Available records ::
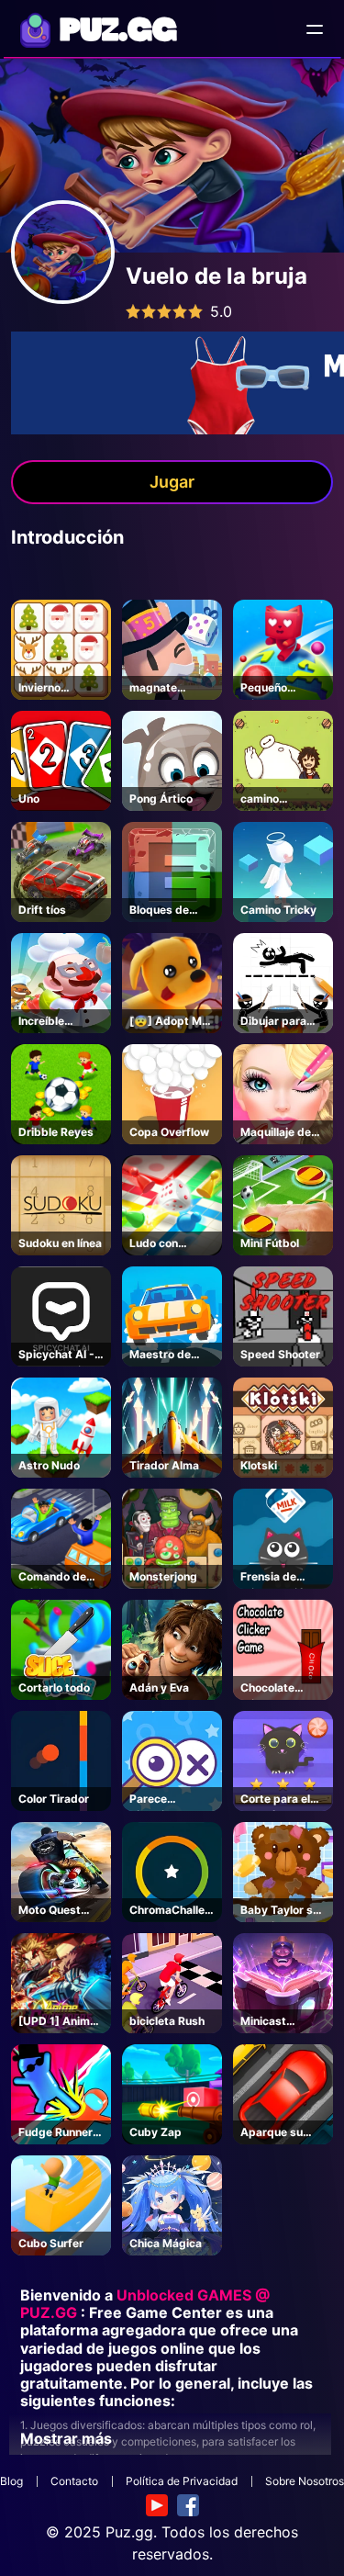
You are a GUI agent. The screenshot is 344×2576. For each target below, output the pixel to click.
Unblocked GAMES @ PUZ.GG (145, 2304)
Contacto (74, 2481)
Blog (11, 2481)
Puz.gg (129, 2532)
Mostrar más (66, 2438)
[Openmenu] (314, 29)
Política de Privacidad (182, 2481)
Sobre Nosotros (304, 2481)
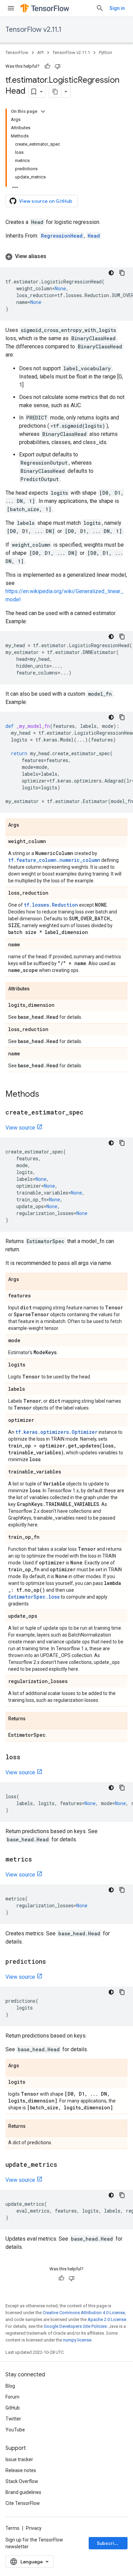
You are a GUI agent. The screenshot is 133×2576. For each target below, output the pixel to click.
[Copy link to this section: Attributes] (36, 989)
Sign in (117, 8)
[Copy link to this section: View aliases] (53, 256)
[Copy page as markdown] (55, 91)
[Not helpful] (58, 66)
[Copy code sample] (122, 272)
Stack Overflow (21, 2481)
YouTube (15, 2429)
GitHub (12, 2408)
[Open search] (100, 8)
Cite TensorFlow (22, 2503)
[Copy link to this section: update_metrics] (64, 2165)
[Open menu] (11, 8)
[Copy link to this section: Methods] (46, 1095)
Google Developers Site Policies (75, 2326)
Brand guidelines (23, 2492)
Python (105, 52)
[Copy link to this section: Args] (26, 825)
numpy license (77, 2340)
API (40, 52)
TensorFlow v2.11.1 (33, 29)
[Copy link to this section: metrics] (39, 1860)
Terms (12, 2528)
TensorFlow (16, 52)
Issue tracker (19, 2459)
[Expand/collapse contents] (43, 111)
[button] (66, 256)
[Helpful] (47, 66)
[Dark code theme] (111, 272)
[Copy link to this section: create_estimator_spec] (90, 1113)
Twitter (13, 2418)
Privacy (34, 2528)
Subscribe (108, 2543)
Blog (10, 2386)
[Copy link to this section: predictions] (53, 1962)
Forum (12, 2397)
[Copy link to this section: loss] (27, 1757)
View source (20, 1127)
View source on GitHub (45, 201)
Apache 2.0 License (107, 2319)
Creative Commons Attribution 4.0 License (84, 2312)
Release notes (20, 2470)
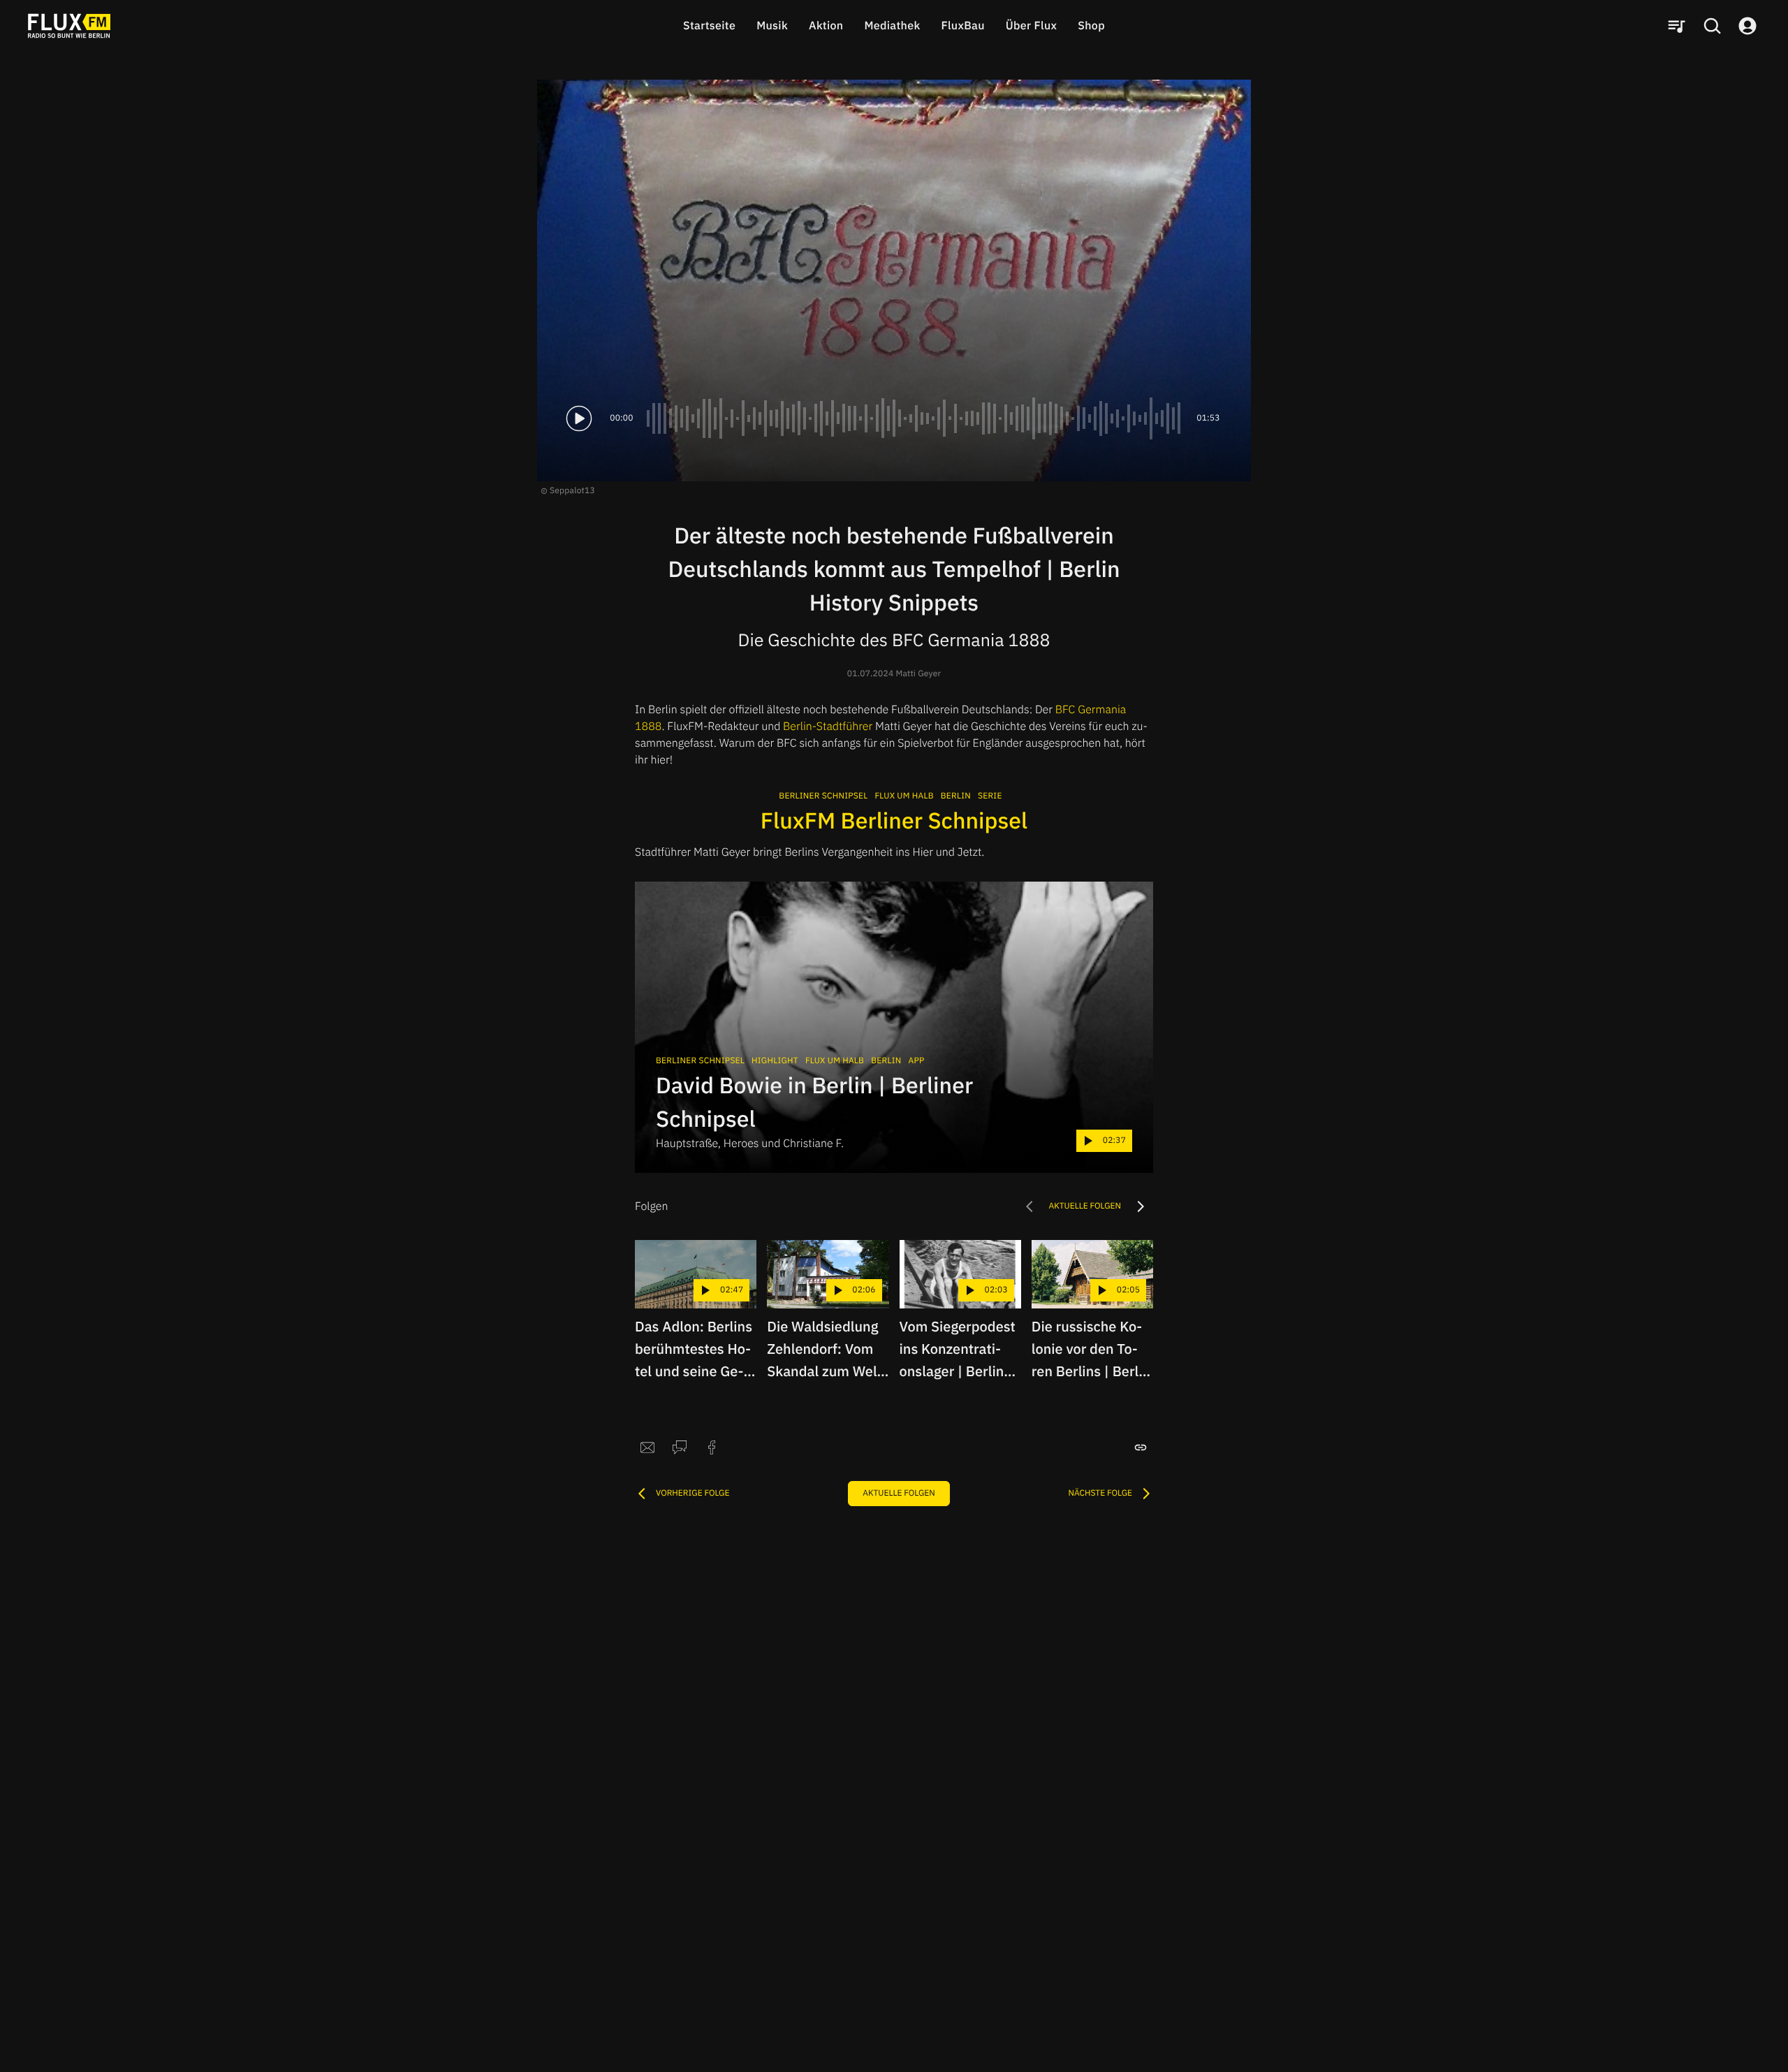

Aim of the task :: Lines with the string "link": pick each one out of the material and return it.

Exercise output ::
[Copy link to this section: Attributes] (36, 989)
[Copy link to this section: View aliases] (53, 256)
[Copy link to this section: update_metrics] (64, 2165)
[Copy link to this section: Methods] (46, 1095)
[Copy link to this section: Args] (26, 825)
[Copy link to this section: metrics] (39, 1860)
[Copy link to this section: create_estimator_spec] (90, 1113)
[Copy link to this section: predictions] (53, 1962)
[Copy link to this section: loss] (27, 1757)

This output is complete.